The SD card is broken, can it be fixed this way?
Many modern NAND flash devices now use a new architecture that integrates interface, controller, and memory chip into a common ceramic layer. We call it monolithic packaging.
Until recently, all memory cards such as SD, Sony MemoryStick, MMC, etc. were a very simple "classic" structure, consisting of separate parts - a controller, a printed circuit board and tsop48 or NAND memory chips in an LGA connector. 52 pack.
In this case, whole recovery process is very simple - we just unsoldered memory chip, read it directly with PC-3000 FLASH and made same preparation as a regular flash drive.
However, if our memory card or UFD is based on a complex architecture, what should we do? How to access and read data from a NAND memory chip?
In principle, in this case, we should try to find special technological pins on bottom of our monolithic device, erasing ceramic layer of coating.
Before proceeding with all-in-one FLASH data recovery, we want to warn you that whole process of soldering all-in-one FLASH devices is complicated and requires good soldering skills and special equipment. If you've never tried soldering an onboard FLASH device before, your best bet is to try your hand at some device where data is not critical. For example, you can buy several of these to test your preparation and welding skills.
You can find a list of required equipment below:
Good optical microscope with magnification x2, x4, x8;
USB soldering iron with a very thin tip, a very pointed tip;
Liquid active agent;
Heat gun (for example, Lukey 702);
Alcohol (more than 75% pure);
copper wire with a diameter of 0.1 mm, enameled wire;
Gem-grade sandpaper (late 1000, 2000, 2500 (higher value, finer sand);
0.3mm BGA solder ball;
Drawings and pinout diagram;
PC-3000 flash card adapter;
When all equipment is ready for welding, we can start production.
First, we use our universal FLASH device. In our case, this is a small microSD card. We need to fix this card on table with double-sided tape.

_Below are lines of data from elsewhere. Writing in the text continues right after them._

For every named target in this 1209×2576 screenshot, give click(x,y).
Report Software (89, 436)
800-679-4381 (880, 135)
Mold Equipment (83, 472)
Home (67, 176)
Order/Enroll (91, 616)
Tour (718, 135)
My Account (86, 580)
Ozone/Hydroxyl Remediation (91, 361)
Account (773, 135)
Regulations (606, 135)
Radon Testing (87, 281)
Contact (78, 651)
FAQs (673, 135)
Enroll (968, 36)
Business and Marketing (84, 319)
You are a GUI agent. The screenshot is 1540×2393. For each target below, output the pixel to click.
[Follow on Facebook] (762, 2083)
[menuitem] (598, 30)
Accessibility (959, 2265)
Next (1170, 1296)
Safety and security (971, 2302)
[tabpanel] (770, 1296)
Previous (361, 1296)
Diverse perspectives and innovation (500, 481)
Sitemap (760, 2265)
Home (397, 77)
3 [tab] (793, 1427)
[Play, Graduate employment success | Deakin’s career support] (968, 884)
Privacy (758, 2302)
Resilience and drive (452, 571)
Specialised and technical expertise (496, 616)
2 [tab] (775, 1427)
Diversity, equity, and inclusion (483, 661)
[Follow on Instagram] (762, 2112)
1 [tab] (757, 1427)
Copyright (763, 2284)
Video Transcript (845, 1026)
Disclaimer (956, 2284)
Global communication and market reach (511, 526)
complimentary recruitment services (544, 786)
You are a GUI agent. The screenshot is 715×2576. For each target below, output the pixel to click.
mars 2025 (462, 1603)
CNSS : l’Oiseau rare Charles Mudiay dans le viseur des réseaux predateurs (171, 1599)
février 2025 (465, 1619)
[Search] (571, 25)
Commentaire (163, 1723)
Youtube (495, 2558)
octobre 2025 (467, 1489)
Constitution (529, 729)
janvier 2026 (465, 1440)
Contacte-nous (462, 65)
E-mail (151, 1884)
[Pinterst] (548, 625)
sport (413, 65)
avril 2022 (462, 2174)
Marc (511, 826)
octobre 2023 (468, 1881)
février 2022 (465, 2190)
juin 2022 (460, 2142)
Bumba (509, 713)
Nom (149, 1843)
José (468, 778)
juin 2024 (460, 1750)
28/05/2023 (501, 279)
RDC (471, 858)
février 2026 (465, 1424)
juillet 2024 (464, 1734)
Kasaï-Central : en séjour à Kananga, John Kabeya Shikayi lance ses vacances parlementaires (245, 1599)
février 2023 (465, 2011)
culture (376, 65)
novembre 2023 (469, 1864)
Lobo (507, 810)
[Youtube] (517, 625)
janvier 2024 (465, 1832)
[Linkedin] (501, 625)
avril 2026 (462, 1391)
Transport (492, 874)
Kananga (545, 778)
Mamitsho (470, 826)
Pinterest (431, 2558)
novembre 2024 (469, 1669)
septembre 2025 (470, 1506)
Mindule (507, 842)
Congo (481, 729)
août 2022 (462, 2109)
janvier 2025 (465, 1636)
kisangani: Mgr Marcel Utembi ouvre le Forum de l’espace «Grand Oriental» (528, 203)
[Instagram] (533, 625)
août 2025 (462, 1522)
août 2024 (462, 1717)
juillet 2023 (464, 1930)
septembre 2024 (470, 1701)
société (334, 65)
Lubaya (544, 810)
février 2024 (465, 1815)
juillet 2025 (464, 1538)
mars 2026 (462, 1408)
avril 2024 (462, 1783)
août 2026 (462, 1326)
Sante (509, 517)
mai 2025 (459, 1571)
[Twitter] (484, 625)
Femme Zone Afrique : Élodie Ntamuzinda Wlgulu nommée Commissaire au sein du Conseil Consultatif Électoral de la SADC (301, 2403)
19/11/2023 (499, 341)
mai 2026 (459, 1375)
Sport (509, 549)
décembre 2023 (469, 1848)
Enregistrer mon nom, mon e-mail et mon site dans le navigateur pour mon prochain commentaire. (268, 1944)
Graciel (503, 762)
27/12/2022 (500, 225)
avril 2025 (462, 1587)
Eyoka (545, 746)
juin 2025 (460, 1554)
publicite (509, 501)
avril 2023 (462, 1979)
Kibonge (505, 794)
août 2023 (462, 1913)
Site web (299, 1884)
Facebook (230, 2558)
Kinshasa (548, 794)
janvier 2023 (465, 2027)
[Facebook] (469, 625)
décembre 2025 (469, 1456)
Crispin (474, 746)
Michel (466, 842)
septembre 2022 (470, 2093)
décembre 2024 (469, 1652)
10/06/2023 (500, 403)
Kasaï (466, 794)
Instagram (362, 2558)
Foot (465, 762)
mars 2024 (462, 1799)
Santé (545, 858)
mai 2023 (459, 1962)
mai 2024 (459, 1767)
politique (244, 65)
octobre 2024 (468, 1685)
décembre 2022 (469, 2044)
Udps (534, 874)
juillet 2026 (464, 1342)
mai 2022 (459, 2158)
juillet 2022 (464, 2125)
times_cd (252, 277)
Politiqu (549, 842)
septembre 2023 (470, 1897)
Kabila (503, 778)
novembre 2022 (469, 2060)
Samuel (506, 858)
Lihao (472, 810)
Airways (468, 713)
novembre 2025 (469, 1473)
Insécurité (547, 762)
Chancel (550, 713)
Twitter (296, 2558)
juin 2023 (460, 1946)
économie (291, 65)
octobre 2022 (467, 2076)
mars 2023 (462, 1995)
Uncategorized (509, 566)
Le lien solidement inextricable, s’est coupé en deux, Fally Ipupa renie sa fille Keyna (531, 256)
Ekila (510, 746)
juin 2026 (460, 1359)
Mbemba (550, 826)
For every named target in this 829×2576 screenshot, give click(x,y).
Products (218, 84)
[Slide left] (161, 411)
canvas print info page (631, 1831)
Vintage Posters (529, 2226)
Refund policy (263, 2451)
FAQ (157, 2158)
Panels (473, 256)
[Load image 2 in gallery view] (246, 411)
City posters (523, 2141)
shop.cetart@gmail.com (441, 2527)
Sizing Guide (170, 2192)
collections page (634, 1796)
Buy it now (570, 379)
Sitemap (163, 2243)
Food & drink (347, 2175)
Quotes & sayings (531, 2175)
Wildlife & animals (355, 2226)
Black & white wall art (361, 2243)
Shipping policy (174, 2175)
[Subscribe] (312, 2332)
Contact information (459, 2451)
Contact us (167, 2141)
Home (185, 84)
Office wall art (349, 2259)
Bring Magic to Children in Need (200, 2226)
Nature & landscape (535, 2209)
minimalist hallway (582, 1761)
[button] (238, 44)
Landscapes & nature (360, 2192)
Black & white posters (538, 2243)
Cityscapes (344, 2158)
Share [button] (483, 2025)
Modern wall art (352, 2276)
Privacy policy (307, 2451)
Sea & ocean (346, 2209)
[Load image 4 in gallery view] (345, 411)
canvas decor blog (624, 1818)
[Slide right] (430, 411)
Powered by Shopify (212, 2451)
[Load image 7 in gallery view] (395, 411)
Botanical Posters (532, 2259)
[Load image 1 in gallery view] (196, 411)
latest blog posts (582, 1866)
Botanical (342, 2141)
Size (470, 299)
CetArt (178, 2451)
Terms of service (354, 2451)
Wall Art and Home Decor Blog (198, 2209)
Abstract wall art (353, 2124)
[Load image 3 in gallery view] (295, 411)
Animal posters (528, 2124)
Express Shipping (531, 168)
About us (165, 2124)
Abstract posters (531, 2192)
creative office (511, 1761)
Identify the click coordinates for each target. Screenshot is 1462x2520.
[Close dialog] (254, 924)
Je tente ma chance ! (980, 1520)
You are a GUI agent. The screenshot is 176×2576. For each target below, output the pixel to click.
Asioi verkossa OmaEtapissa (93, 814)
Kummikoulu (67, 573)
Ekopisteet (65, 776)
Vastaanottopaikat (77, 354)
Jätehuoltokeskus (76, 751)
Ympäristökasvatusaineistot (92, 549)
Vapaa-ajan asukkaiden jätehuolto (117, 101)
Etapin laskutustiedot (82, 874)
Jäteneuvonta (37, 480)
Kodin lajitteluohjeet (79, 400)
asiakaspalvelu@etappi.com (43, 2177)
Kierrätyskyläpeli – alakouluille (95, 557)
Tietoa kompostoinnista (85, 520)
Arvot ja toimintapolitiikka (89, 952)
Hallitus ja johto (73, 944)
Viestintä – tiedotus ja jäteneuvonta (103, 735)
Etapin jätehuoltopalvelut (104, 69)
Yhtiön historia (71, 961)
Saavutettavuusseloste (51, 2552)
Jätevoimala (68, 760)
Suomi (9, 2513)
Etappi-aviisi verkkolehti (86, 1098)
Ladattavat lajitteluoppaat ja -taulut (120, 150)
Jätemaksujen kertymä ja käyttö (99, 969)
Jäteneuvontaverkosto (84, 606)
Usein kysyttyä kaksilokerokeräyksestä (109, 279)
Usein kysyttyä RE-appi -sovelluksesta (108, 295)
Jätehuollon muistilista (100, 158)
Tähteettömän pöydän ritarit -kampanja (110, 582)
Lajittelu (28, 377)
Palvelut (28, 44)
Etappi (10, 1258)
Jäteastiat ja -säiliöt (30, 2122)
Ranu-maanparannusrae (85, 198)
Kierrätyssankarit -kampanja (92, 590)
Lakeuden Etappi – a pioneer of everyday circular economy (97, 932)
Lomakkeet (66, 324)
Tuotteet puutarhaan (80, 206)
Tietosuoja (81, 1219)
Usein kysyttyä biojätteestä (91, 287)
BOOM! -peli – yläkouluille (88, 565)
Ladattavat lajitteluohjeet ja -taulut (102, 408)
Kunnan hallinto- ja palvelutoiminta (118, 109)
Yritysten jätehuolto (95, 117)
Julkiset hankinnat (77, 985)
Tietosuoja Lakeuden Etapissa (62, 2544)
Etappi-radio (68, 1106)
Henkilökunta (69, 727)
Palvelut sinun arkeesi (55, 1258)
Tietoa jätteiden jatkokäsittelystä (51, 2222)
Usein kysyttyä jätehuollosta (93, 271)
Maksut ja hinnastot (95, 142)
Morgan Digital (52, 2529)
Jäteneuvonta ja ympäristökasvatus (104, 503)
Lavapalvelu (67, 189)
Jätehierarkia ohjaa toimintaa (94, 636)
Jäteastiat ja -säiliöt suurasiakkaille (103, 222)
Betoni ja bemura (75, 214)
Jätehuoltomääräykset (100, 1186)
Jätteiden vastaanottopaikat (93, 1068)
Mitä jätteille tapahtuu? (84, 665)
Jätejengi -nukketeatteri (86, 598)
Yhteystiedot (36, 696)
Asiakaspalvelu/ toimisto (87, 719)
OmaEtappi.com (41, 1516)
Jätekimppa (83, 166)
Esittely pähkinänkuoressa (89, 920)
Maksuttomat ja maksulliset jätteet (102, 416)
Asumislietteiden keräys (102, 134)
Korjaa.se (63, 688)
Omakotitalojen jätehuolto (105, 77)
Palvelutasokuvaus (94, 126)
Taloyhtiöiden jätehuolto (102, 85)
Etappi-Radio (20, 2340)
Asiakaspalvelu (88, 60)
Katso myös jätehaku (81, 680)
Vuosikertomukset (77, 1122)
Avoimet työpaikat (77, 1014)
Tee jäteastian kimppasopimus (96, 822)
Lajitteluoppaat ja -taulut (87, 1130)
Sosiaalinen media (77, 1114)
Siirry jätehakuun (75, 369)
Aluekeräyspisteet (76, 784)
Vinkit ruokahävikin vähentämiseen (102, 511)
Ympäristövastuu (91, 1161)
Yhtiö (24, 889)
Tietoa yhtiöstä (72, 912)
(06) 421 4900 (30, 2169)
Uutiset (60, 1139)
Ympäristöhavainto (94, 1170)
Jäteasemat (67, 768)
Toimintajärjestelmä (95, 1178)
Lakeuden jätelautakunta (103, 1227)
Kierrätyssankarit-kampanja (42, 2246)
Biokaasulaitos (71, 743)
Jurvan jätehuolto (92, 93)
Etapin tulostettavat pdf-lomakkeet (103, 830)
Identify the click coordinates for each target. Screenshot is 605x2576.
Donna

After that, we began to scrub ceramic layer from below. This operation will take some time, so you must be very patient and careful. If you damage contact layer, data recovery will be impossible!
Let's start with coarse sandpaper (the coarsest sand size) - 1000 or 1200.
After removing first base layer, it is necessary to replace sandpaper with a smaller grit - 2000.
Finally, when contact copper layer becomes visible, we should use smallest grit - 2500.
If you do it right, you should end up with something like this:
The next step is to search for pin in our Global Solution Center.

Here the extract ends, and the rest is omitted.